_Exercise instructions_.
**A.** According to the source excerpt on debt consolidation loans, what kind of collateral might some lenders require to secure the loan?
**B.** Print the source excerpt on debt consolidation loans from "This means you" up to and including "the new card.".

_Source excerpt_.
--- --- ---

A debt consolidation loan is a financial product that lets you merge multiple debts into one loan with one monthly payment. You can use this loan to pay off credit cards, personal loans, lines of credit, overdrafts, or other sources of debt.

A significant advantage of borrowing money with a debt consolidation loan is that it often has a lower interest rate than your existing debts – so people typically stand to save money on their debts in the long run.

By consolidating your debts you may also simplify your finances significantly – making it easier to keep track of payments and less likely to miss them.

Although potentially appealing, qualifying for a debt consolidation loan can be tricky – especially if your credit score is low or you’re behind on payments. Some lenders may require collateral like home equity to secure the loan, which puts your assets at risk if you default.

It’s also important to be strict with your finances if you decide a consolidation loan is right for you. Without a disciplined approach to budgeting, you might find yourself accumulating new debt while paying off the consolidation loan and making your situation worse.

Talking to a credit counselling service before getting a consolidation loan can help you have a realistic plan to pay off your debt and avoid future financial problems.

Pros

  • Simplifies debt management by combining multiple payments into one monthly loan payment
  • Potentially lower interest rates compared to individual debts
  • Can improve cash flow with a lower monthly payment
  • May improve credit score if payments are made on time
  • Provides a clear timeline for paying off debts

Cons

  • Requires a satisfactory credit score to qualify
  • Often requires collateral, putting assets at risk
  • Can lead to accumulating more debt if spending isn’t controlled
  • May come with fees or higher interest rates for those with poor credit
  • Does not address the root causes of debt, such as overspending or poor financial education and habits

Credit Card Balance Transfer

A credit card balance transfer is a way to consolidate debt that involves moving high-interest credit card debt to a new credit card with a lower interest rate, often 0% for a certain period.

This means you can pay off your existing credit card debt without incurring interest charges – and pay down the principal balance faster while potentially saving money on interest.

The process involves applying for a new credit card that offers a balance transfer. If approved, you transfer your existing balances to the new card.

--- --- ---

_Data records_.
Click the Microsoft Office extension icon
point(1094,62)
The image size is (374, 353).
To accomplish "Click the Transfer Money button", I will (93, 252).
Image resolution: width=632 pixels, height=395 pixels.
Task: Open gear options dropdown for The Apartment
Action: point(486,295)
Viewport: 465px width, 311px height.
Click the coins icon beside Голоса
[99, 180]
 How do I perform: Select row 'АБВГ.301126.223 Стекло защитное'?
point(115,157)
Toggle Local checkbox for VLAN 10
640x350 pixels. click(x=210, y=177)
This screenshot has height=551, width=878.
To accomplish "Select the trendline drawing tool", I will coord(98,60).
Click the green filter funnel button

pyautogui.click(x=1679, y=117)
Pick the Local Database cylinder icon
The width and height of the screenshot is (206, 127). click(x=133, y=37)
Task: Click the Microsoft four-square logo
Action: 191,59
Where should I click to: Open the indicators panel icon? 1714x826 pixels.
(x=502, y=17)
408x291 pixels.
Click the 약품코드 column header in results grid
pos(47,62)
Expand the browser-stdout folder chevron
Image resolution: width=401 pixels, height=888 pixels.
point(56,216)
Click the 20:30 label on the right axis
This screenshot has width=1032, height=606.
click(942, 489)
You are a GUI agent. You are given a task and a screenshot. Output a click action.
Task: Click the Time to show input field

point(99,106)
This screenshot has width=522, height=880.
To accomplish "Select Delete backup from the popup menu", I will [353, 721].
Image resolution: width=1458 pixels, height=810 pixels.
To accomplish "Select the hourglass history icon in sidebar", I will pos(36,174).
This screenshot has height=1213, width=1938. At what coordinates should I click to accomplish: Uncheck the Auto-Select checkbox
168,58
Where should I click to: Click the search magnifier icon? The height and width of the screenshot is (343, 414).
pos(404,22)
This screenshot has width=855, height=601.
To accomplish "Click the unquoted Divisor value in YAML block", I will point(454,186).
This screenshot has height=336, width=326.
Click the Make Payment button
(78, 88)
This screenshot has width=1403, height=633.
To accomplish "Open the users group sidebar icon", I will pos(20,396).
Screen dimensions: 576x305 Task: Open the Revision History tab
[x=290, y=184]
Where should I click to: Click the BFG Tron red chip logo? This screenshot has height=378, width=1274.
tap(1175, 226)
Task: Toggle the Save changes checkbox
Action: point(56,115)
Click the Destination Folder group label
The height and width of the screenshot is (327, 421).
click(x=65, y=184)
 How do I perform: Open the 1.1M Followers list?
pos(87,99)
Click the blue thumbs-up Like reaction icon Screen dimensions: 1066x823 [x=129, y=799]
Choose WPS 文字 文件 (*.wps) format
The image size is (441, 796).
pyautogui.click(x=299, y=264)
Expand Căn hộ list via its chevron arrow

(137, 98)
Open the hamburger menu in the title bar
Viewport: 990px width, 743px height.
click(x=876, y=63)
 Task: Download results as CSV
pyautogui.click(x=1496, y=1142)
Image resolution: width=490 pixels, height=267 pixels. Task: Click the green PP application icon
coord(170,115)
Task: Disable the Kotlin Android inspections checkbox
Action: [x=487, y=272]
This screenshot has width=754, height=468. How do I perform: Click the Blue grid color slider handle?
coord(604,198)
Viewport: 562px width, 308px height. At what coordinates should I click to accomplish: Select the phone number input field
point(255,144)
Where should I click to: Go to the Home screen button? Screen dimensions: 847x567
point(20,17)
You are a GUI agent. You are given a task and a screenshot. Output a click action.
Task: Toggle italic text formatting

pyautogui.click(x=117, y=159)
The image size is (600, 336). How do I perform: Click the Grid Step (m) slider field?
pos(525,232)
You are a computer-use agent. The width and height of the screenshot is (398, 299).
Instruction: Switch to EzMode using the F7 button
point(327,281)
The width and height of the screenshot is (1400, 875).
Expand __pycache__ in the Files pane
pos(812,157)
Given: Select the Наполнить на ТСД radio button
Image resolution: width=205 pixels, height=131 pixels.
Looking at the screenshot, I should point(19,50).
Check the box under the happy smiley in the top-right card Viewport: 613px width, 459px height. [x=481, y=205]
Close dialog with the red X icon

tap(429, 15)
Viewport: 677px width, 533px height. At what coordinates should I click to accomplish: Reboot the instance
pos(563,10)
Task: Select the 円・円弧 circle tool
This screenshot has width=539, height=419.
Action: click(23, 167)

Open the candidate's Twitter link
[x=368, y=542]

--- --- ---

_Solutions to the tasks_.
**A.** Home equity.

**B.**
This means you can pay off your existing credit card debt without incurring interest charges – and pay down the principal balance faster while potentially saving money on interest.

The process involves applying for a new credit card that offers a balance transfer. If approved, you transfer your existing balances to the new card.